The fire began to climb the walls and surge toward the ceiling.
****
Thud. Sharti limply dropped her basket and trembled.
“Why, why…….”
It was still raining — how could a wildfire this large break out?
“……Could it be—.”
At the thought that the assassins from five days ago might have deliberately started the wildfire, Sharti’s face went pale.
She somehow forced her shaking legs to move.
Averting her eyes from the fire as much as possible, Sharti desperately descended the mountain, and at that spot she crumpled and collapsed to the ground.
“…….”
The small log cabin — the house that was soon to become their newlywed home — was engulfed in flames.
Crash!
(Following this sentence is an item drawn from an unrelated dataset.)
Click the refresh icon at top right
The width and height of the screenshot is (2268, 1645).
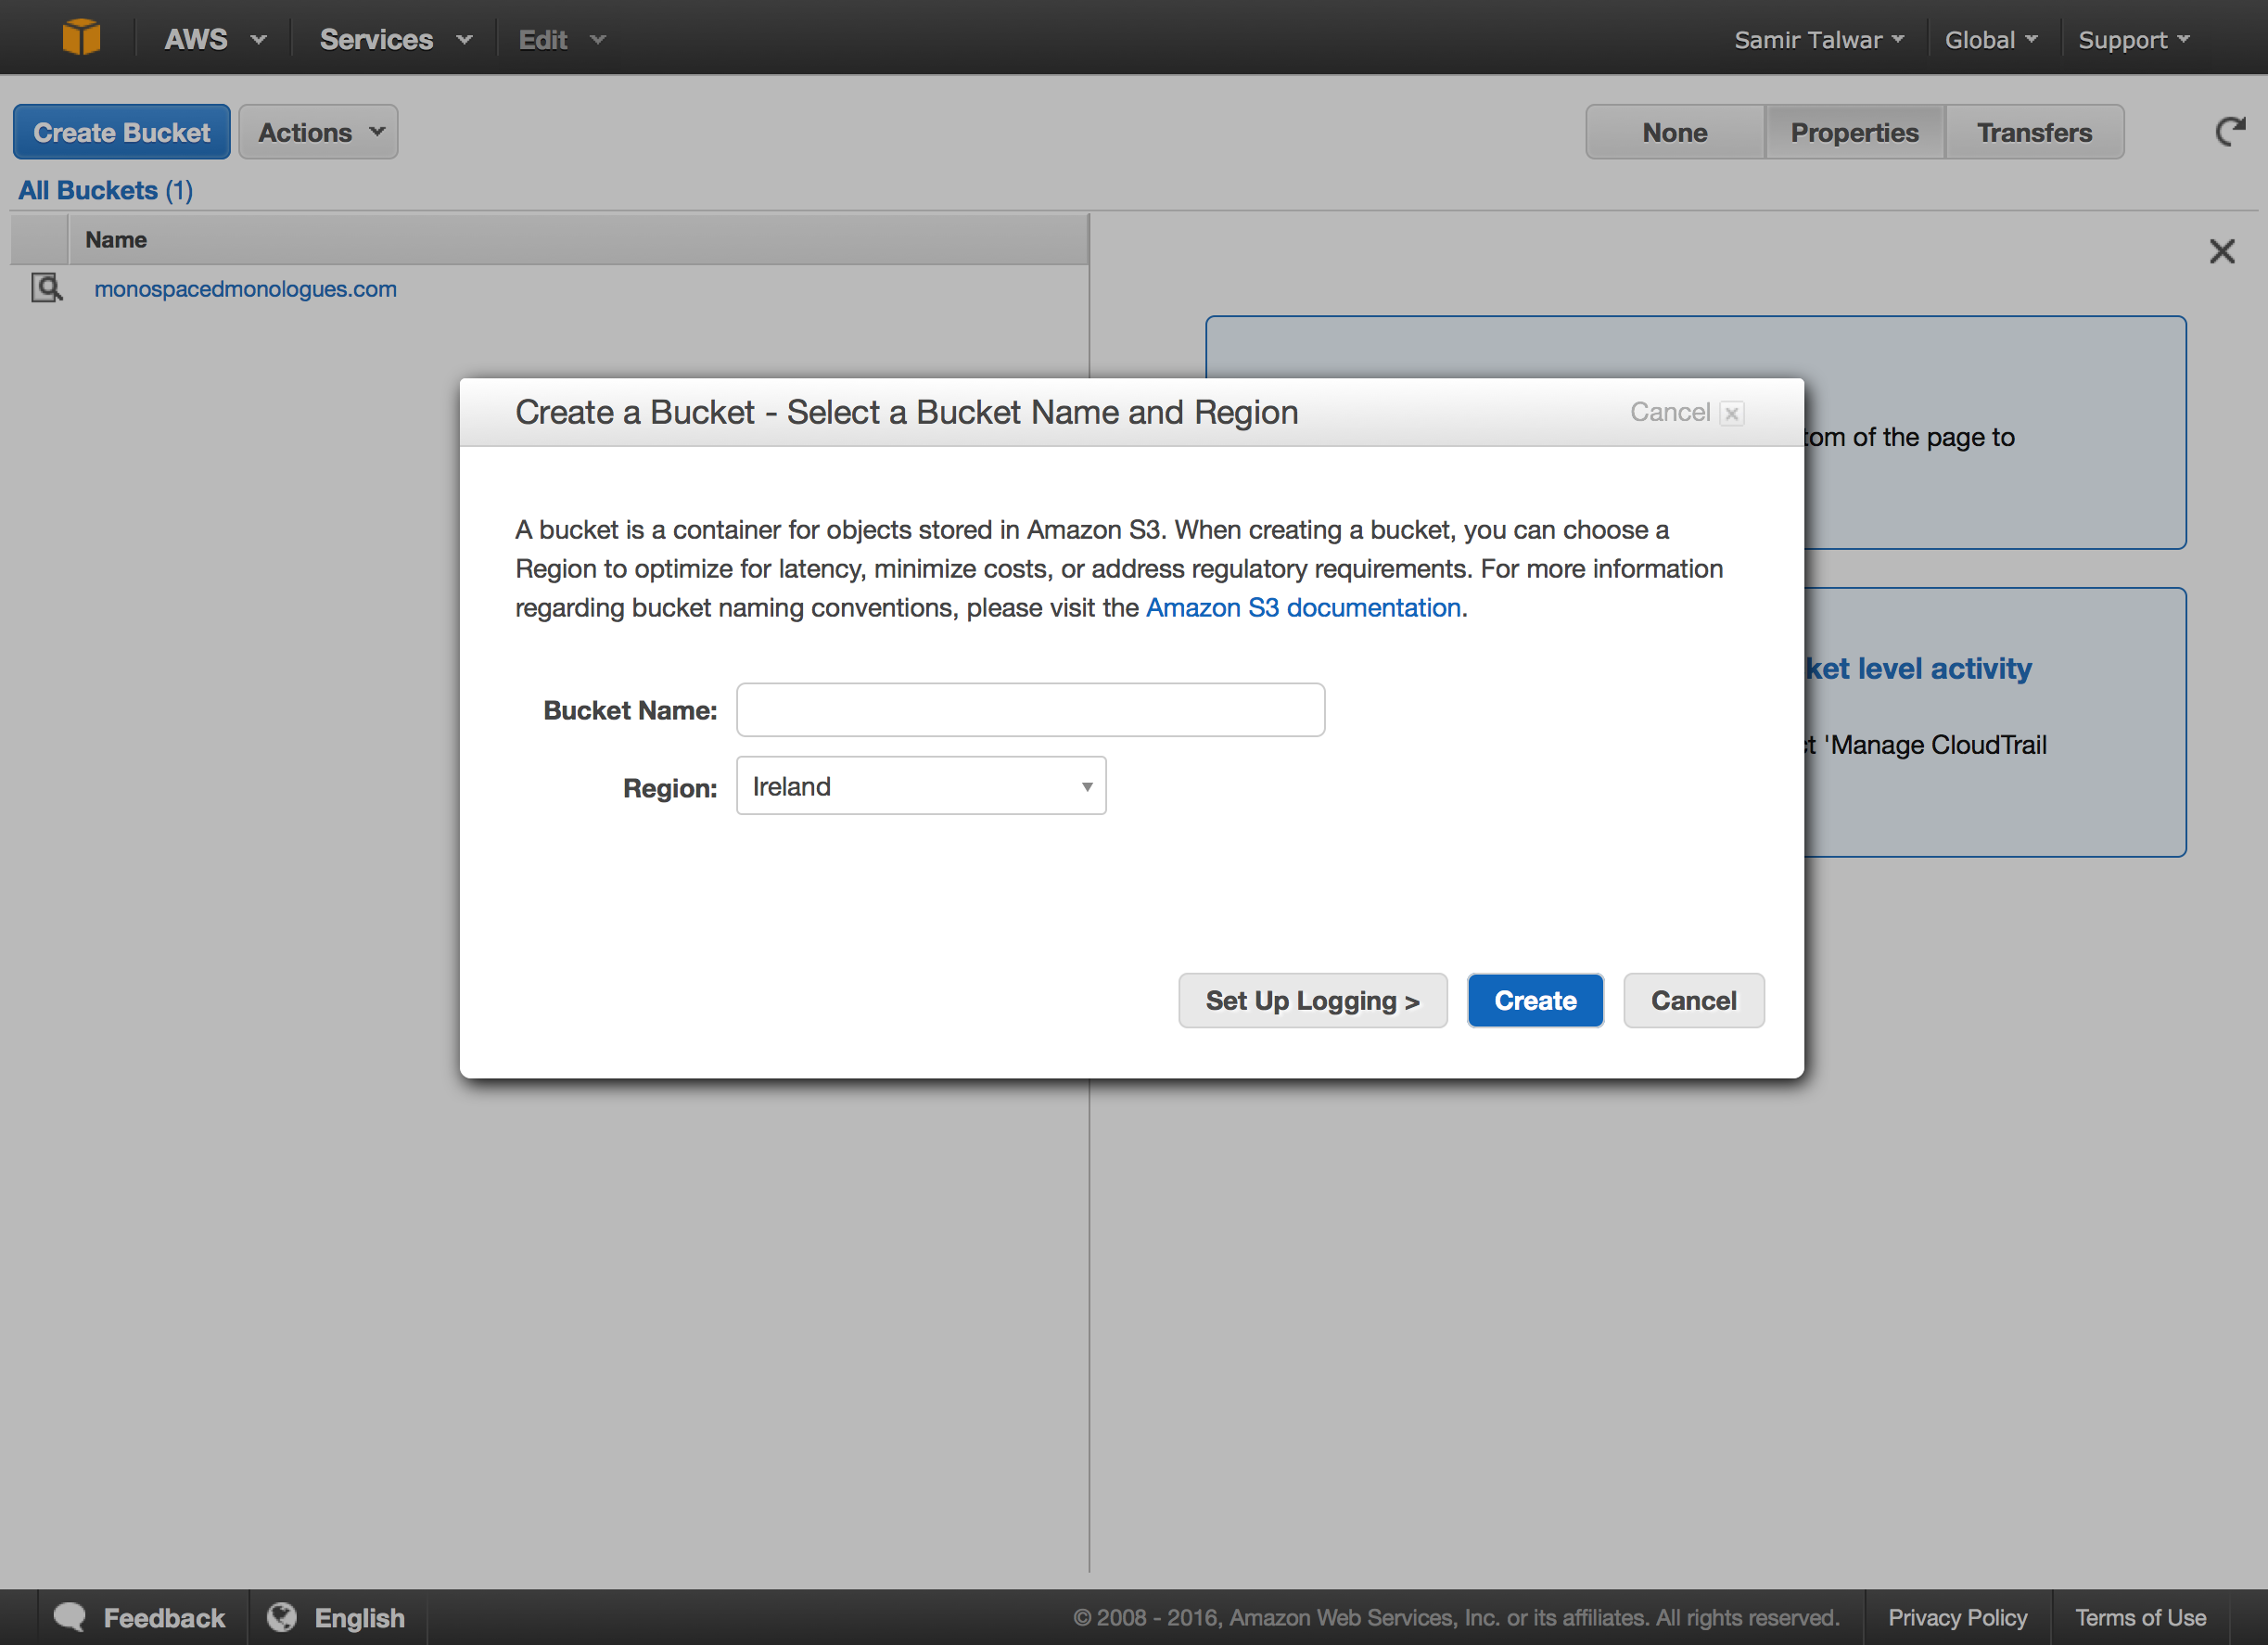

Watching the house cave in and collapse, Sharti moved her lips in a daze.
“In, inside……. Inside, inside there’s a person, Ren is in there……. Save, I have to save him…….”
Sharti was in her right mind.
She had lost her presence of mind, and she was shaking as though she might convulse at any moment, but her eyes alone were not clouded.
“I, I have to save him.”
Sharti took one step forward.
Before the inferno that had grown massive enough to devour her at any moment, Sharti stepped one step further.
After that, even she couldn’t remember.
“Ren!!”
“Reeeen—!!!”
“Ren!!!”
“Ren! Ren!!!”
“Ren……!!”
All she could tell was that, along with the familiar pain of her throat burning raw, her voice was splitting apart pathetically.